A decrepit, condemned building in Wellington that was in line to be demolished has been saved after an appeal in the Environment Court was upheld.
Last year, the city council voted to re-zone the 57-year-old flats as part of Victoria University while also taking it off heritage lists, paving the way for demolition.
The Architectural Centre opposed the council's decision in the Environment Court, arguing the flats could be repaired and reinstated as accommodation which could ease the lack of housing in the city.
"While acknowledging the present condition of the building to be poor, there is nothing that cannot be repaired and reinstated, leaving a building that would be fit for purpose as housing for students, or staff, or even convertible to academic purposes."

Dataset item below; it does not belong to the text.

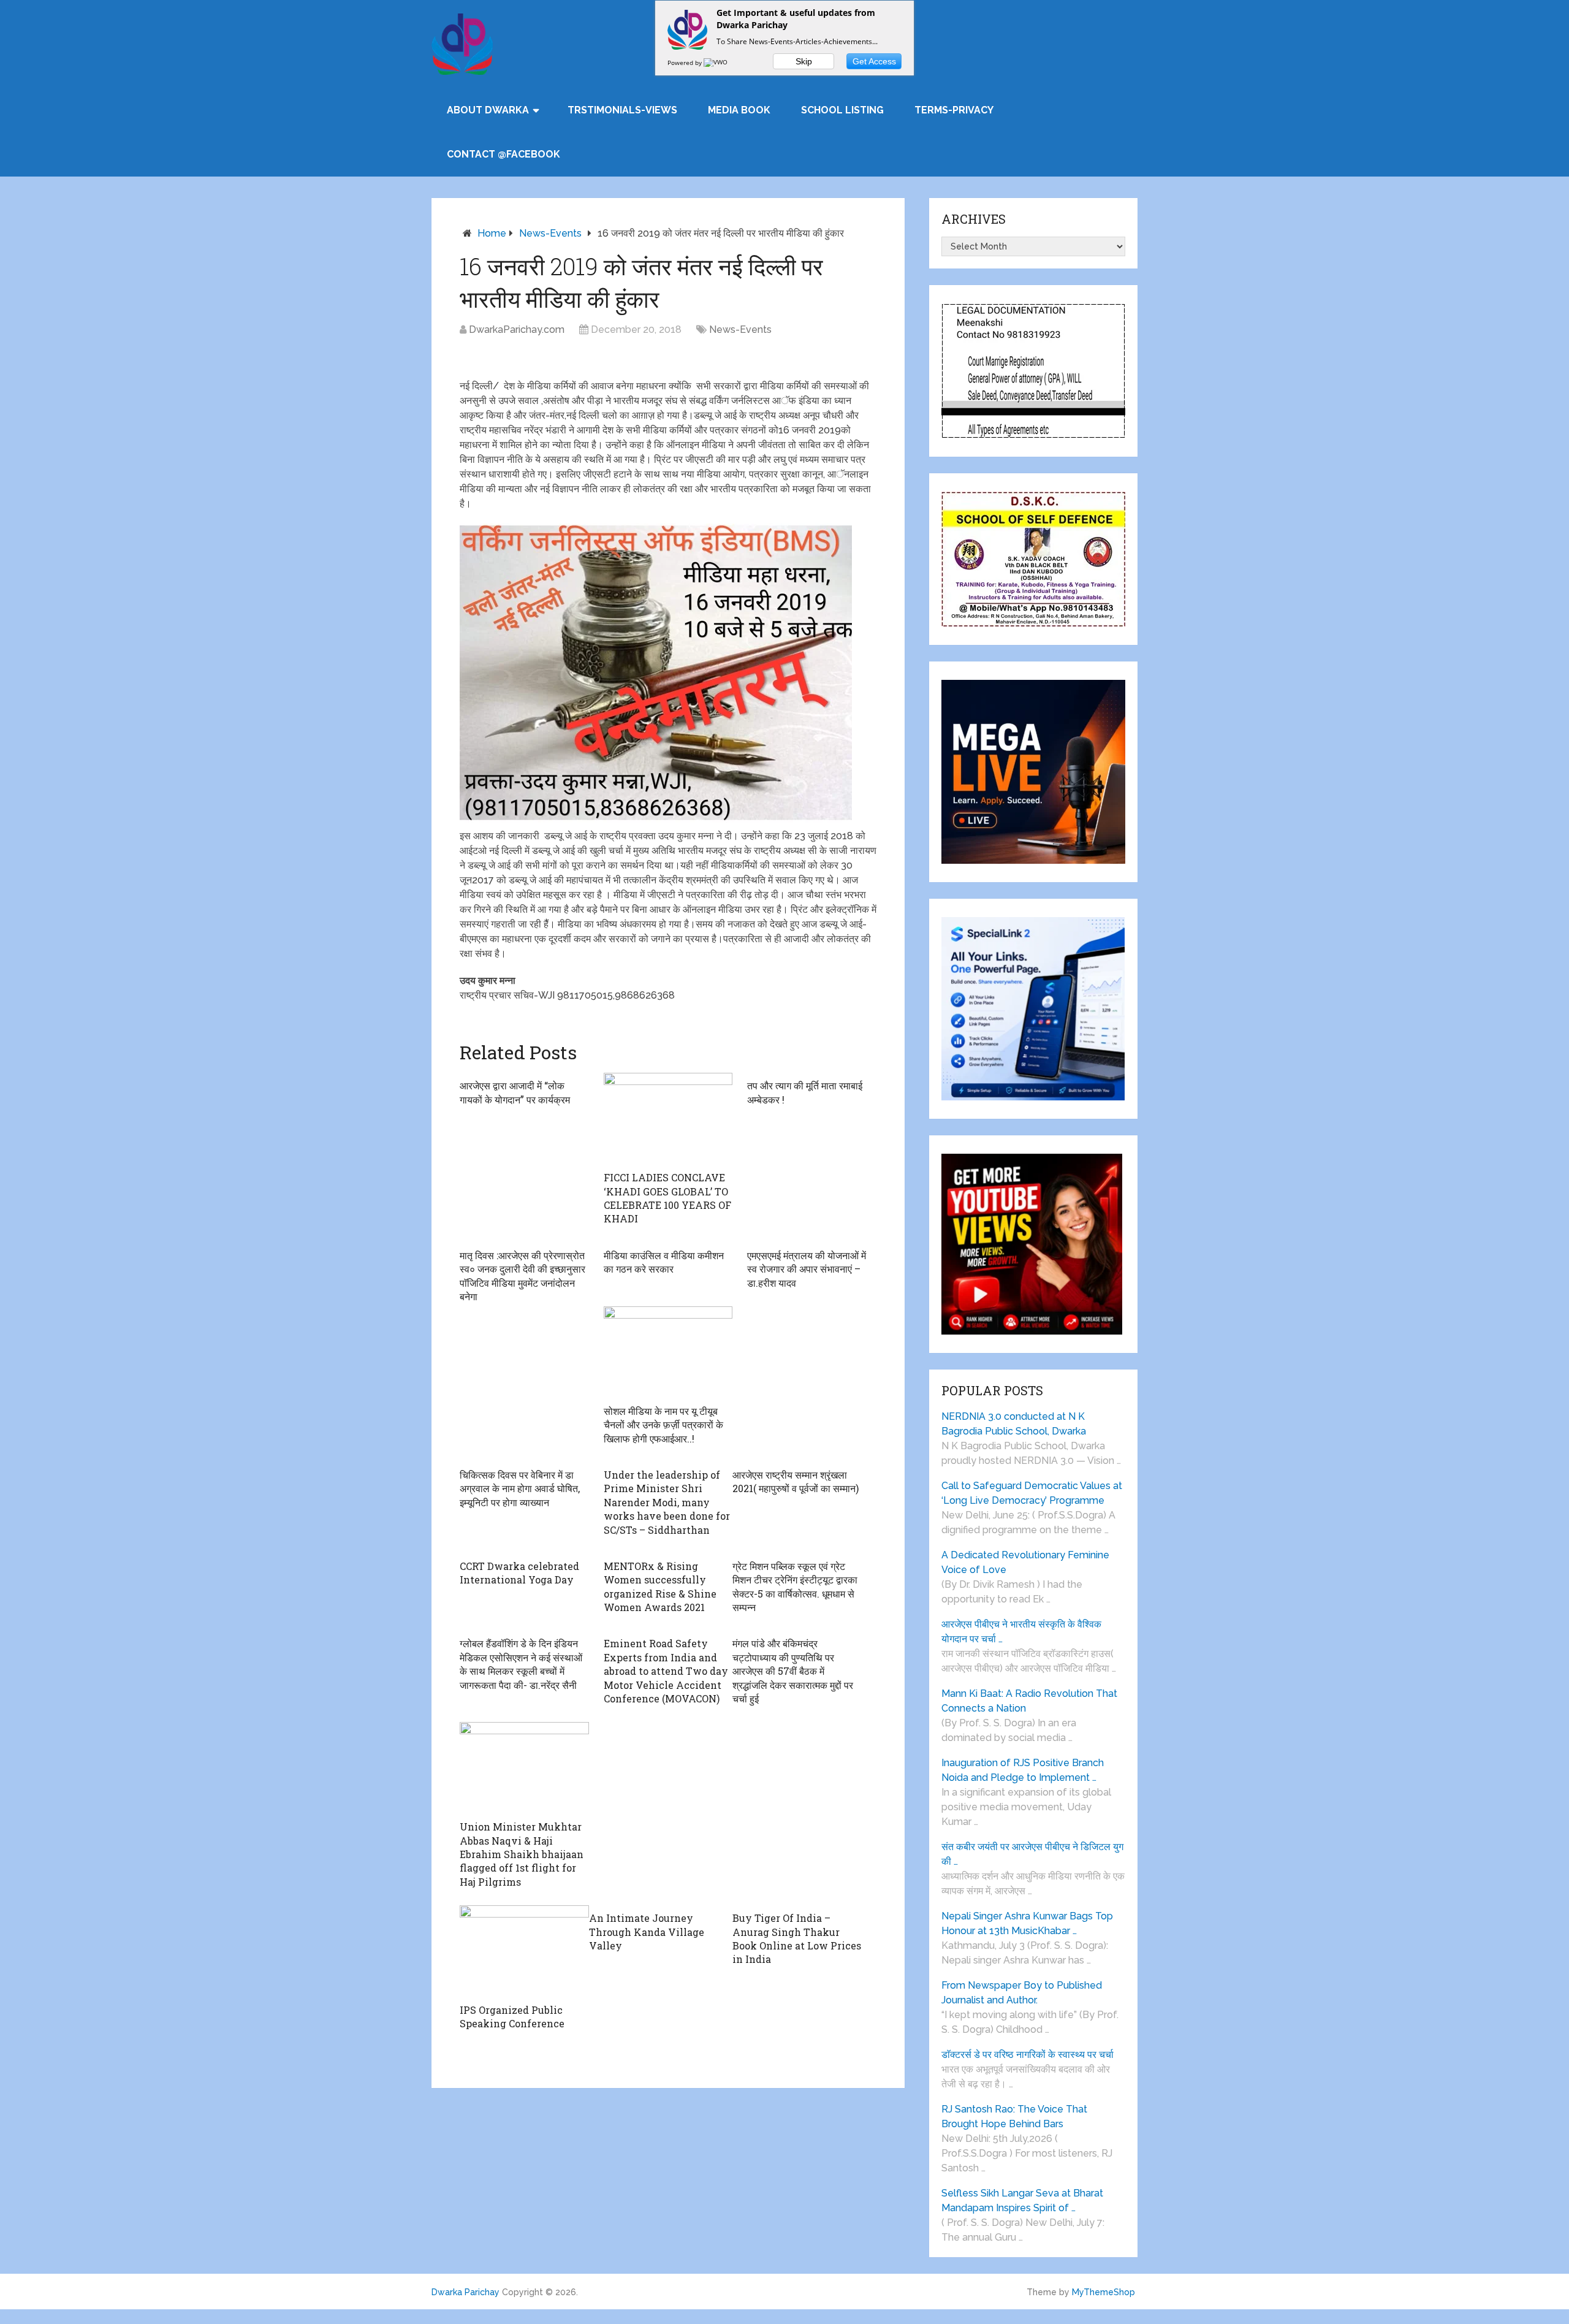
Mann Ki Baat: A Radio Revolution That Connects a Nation (1029, 1701)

The centre also said it was one of only two large maisonette style public housing examples in the country and a strong example of 'Modernist' or 'Brutalist' style of building taken from Europe.
Victoria University wanted to demolish the flats because they were unsuitable for student or staff accommodation.
"The building does not provide, and cannot be adapted to provide, the type of student accommodation in demand, which is fully-catered, dormitory style accommodation for first-year students," it said in the court documents.
The university also said the land was purchased in 2014 as a strategic asset with an eye on using it as the organisation grew in the future.
Two of the three commissioners decided the Gordon Wilson flats had significant heritage value and that they should not be delisted from the local heritage list.
The building has been empty since 2012 due to earthquake risk.